This is a guest post from Simon Wilson, University Archivist at the University of Hull based within the Hull History Centre. Simon has been working with me on the "Filling the Digital Preservation Gap" project and agreed to provide a short write up of the UK Archivematica group meeting in my absence.
With Jen presenting at iPRES in North Carolina Julie Allinson and I attended the UK Archivematica user group meeting at the Laidlaw Library in Leeds. After the round table introductions from the 11 institutions that were represented, Julie began proceedings with an presentation on our Jisc "Filling the Digital Preservation Gap" project. She updated the group on the progress within this project since the last user group meeting 5 months previously and focused in particular on the development work and enhancements to Archivematica that are being undertaken in Phase 2.
A presentation from Fergus O'Connor and Claudia Roeck at the Tate highlighted their use of Archivematica for video art with an estimated 500 items including video, film and slide material with the largest file some 20GB in size. It was interesting to hear how digital content had impacted on their video format migration policies and practices. As they were looking at this stage at just one particular format they had been able to identify some of the micro services that weren't appropriate (for example OCR tools and bulk extractor) as a timely reminder of the value of adjusting the workflow within Archivematica as necessary. This is something we will look at when developing the workflows at Hull for research data and born-digital archives.
One question raised was that of scalability and Matthew Addis from Arkivum reported that it had been successfully tested with 100,000 files. There was an interesting discussion about whether availability of IT support was a barrier to take-up in institutions.
John Beaman from Leeds gave a thought provoking session about data security and the issue of personal identifiable information and the impact this had on the processing of content. This is an issue we are familiar with for paper material but haven't spent a lot of time translating these experiences to digital material. There was lots of note taking in the discussion about anonymisation (removing references to personal identifiable information) and pseudonymisation (changing the personal identifiable information across the dataset) and the respective impact on security and data re-use (in summary anonymisation is best for security and pseudonymisation best for re-use). The pointer to the ISO Code of practice on this has been added to my reading list. John also discussed encryption which seems to be an important consideration for some data. These are important issues for anyone working with born digital data regardless of the system they are using.

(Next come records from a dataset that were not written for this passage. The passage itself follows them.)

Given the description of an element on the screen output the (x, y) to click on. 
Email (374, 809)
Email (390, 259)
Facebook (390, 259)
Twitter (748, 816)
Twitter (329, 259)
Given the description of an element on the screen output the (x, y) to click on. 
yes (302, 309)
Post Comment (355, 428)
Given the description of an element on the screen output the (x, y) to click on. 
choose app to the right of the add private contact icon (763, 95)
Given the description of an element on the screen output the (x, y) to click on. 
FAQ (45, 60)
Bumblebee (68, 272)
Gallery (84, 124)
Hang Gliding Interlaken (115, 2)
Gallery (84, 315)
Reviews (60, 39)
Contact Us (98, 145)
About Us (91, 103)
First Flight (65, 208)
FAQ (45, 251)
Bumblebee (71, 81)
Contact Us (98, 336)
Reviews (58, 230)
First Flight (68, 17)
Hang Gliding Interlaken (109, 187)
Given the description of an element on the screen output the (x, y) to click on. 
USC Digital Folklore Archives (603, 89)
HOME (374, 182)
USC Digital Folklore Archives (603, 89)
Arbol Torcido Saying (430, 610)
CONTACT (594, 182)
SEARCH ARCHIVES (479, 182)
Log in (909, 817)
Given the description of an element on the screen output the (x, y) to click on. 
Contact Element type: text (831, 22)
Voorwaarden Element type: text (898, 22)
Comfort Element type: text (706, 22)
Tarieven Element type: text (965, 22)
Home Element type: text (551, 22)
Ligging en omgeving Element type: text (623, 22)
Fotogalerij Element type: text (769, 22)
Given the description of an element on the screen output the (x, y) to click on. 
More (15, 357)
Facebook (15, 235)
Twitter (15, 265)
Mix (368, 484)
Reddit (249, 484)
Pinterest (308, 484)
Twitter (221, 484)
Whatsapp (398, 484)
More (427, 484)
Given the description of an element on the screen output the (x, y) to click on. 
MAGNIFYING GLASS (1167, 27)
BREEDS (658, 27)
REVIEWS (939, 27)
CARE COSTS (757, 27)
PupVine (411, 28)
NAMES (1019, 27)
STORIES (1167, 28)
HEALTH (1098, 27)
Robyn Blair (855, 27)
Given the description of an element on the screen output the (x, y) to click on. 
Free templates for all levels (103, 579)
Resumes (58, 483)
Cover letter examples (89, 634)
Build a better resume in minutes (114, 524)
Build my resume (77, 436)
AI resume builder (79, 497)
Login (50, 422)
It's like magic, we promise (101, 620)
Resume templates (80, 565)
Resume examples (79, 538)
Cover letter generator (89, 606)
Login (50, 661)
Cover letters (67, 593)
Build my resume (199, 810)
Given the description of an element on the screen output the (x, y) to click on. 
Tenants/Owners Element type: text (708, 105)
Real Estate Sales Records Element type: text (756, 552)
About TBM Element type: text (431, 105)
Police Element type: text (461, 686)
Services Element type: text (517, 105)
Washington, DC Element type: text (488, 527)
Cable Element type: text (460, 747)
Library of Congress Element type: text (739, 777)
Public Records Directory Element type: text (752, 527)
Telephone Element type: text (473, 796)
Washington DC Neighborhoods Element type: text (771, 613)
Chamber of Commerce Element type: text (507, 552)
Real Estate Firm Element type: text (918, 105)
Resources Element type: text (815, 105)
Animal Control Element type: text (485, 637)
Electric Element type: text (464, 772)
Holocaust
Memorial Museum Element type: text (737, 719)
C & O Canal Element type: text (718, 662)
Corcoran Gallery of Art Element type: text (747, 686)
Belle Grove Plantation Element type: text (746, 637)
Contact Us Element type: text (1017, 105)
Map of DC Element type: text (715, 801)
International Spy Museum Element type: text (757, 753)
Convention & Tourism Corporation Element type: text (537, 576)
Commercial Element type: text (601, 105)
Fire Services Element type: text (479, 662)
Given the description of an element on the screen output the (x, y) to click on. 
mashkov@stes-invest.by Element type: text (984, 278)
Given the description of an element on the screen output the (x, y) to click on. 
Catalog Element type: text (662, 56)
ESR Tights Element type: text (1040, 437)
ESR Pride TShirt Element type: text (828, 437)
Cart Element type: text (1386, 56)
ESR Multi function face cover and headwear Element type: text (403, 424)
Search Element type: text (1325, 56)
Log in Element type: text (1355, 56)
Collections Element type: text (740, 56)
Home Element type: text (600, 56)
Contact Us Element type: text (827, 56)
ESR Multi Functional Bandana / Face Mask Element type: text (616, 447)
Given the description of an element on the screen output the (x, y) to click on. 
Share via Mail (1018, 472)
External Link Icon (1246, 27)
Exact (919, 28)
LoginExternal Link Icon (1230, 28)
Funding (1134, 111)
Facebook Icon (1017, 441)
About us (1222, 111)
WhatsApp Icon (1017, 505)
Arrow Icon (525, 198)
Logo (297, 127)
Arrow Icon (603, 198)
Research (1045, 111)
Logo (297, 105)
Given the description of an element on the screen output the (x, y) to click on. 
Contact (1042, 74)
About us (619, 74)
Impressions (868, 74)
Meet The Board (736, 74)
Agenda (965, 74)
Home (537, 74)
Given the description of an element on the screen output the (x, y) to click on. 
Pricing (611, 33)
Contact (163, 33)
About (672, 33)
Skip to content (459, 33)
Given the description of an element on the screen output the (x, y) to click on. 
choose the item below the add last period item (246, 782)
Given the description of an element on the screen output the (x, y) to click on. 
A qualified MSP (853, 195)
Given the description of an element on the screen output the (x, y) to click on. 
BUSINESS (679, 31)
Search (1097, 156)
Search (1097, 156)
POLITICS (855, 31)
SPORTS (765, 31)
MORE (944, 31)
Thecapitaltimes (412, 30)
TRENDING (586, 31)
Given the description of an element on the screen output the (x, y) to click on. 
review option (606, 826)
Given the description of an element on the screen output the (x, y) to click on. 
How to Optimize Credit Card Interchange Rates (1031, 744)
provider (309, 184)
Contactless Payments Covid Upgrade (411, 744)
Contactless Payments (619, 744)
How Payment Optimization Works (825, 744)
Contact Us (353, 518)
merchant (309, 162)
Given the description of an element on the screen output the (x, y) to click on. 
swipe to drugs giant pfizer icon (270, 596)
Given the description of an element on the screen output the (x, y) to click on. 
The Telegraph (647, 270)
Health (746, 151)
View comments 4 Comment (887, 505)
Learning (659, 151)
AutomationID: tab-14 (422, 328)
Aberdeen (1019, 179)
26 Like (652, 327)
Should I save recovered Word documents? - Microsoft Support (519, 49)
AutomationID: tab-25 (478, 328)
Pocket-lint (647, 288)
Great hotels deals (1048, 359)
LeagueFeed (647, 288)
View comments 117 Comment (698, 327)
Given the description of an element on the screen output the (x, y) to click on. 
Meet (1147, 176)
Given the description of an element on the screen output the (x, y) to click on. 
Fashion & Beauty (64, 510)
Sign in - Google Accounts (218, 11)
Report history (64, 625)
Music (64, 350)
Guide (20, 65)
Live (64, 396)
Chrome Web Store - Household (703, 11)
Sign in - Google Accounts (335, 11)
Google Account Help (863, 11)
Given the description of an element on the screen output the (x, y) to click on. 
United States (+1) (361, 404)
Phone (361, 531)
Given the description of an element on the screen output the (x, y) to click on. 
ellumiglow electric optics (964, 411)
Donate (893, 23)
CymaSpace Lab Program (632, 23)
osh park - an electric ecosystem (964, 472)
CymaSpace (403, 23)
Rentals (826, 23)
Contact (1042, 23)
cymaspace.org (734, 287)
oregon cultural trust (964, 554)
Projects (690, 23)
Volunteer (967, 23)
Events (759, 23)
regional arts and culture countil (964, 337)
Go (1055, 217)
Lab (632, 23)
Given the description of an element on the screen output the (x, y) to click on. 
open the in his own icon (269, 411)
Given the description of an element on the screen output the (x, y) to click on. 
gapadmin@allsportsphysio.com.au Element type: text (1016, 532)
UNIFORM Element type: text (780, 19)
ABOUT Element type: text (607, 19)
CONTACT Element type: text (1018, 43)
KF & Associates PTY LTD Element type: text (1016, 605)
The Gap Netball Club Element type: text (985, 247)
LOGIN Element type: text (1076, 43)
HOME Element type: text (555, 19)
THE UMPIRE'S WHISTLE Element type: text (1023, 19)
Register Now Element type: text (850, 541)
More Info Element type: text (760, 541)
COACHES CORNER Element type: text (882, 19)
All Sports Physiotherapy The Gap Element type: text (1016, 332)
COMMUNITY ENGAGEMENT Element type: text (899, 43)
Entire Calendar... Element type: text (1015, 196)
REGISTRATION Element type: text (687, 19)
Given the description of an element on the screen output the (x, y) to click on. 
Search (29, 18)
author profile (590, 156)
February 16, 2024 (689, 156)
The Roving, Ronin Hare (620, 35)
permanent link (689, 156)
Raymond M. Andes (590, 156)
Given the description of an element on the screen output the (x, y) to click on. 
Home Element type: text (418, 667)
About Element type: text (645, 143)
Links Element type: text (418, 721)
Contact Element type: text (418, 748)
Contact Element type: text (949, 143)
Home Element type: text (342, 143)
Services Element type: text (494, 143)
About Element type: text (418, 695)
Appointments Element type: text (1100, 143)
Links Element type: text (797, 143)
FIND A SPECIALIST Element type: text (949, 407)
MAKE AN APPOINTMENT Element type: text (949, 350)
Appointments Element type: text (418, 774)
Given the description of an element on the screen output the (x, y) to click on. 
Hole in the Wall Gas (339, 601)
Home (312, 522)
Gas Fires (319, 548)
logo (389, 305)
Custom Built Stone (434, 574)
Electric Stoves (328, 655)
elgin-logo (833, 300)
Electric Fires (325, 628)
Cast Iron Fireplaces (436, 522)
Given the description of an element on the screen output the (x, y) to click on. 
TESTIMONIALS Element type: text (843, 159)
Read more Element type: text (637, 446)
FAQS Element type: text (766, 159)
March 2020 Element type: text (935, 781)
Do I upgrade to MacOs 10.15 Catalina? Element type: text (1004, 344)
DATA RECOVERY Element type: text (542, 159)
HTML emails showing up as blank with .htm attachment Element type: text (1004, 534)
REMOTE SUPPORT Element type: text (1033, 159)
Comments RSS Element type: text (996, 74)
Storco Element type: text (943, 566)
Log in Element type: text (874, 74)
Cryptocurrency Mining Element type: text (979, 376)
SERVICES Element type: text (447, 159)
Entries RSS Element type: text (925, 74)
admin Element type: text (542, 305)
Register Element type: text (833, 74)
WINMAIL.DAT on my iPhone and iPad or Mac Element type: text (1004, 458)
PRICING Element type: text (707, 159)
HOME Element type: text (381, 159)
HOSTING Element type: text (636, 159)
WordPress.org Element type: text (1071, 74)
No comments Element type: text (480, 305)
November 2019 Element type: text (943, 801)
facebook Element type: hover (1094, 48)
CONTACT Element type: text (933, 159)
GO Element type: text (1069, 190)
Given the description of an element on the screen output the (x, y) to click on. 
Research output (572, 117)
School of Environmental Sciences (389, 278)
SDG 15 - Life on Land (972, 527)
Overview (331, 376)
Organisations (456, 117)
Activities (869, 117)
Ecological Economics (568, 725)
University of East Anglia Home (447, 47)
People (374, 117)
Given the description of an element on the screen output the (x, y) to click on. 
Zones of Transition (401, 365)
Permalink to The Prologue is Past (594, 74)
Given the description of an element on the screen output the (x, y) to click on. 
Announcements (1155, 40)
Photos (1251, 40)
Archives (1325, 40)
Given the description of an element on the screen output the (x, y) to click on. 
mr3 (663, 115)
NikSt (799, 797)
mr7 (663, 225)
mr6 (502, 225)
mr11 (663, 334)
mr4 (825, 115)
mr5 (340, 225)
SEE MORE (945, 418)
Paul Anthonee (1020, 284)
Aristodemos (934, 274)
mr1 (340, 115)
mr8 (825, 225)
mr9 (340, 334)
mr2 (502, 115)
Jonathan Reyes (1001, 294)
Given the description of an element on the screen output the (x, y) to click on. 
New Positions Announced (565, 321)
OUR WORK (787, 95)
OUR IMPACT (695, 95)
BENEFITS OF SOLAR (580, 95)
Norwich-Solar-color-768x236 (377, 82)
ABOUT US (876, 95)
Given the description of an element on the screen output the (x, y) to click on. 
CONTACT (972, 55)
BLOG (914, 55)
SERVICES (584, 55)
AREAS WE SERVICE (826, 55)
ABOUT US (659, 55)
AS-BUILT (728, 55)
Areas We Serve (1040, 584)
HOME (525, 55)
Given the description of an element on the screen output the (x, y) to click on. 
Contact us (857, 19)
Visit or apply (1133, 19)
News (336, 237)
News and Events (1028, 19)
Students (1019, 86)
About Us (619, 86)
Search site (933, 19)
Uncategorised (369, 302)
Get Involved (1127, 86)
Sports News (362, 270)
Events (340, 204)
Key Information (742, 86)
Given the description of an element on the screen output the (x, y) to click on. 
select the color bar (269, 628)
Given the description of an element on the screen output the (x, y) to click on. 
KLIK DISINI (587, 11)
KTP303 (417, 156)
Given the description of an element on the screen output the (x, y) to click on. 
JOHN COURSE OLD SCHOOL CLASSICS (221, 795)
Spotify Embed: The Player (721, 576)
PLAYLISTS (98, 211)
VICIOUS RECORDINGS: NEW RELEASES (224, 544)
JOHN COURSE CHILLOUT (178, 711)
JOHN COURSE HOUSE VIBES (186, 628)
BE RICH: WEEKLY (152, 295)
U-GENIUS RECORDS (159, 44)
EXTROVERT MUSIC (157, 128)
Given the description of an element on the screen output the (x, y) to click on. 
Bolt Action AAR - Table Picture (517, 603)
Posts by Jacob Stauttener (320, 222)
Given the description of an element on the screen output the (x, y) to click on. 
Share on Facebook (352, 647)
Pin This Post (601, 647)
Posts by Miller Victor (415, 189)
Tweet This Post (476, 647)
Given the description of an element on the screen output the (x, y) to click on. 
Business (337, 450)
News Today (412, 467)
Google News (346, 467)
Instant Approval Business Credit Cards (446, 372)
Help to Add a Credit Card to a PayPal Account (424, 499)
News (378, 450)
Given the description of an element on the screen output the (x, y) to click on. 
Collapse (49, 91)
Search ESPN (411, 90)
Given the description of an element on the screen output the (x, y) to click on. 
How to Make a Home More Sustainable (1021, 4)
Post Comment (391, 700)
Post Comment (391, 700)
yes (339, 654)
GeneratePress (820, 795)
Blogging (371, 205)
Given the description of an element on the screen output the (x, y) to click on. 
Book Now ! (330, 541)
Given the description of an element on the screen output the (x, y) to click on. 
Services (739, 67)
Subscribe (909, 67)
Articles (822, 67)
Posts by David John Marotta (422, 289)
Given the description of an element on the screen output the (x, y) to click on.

Jonathan Ainsworth also from Leeds talked us through their work with their collections management system KE Emu and ePrints - and the challenges of fitting Archivematica into an existing workflow. He also highlighted the impossibility of trying to predict every possible scenario for receiving or processing digital content. There was an interesting discussion about providing evidence to support a business case and what might be considered useful measures and discussion about cost models.
The day concluded with Sarah Romkey from Artefactual Systems joining us via Skype and bringing us up to speed with developments for v1.5 due later this year and v1.6 due in 2016. I am especially looking forward to getting my hands on the arrangement and appraisal tab being developed by colleagues at Bentley Historical library.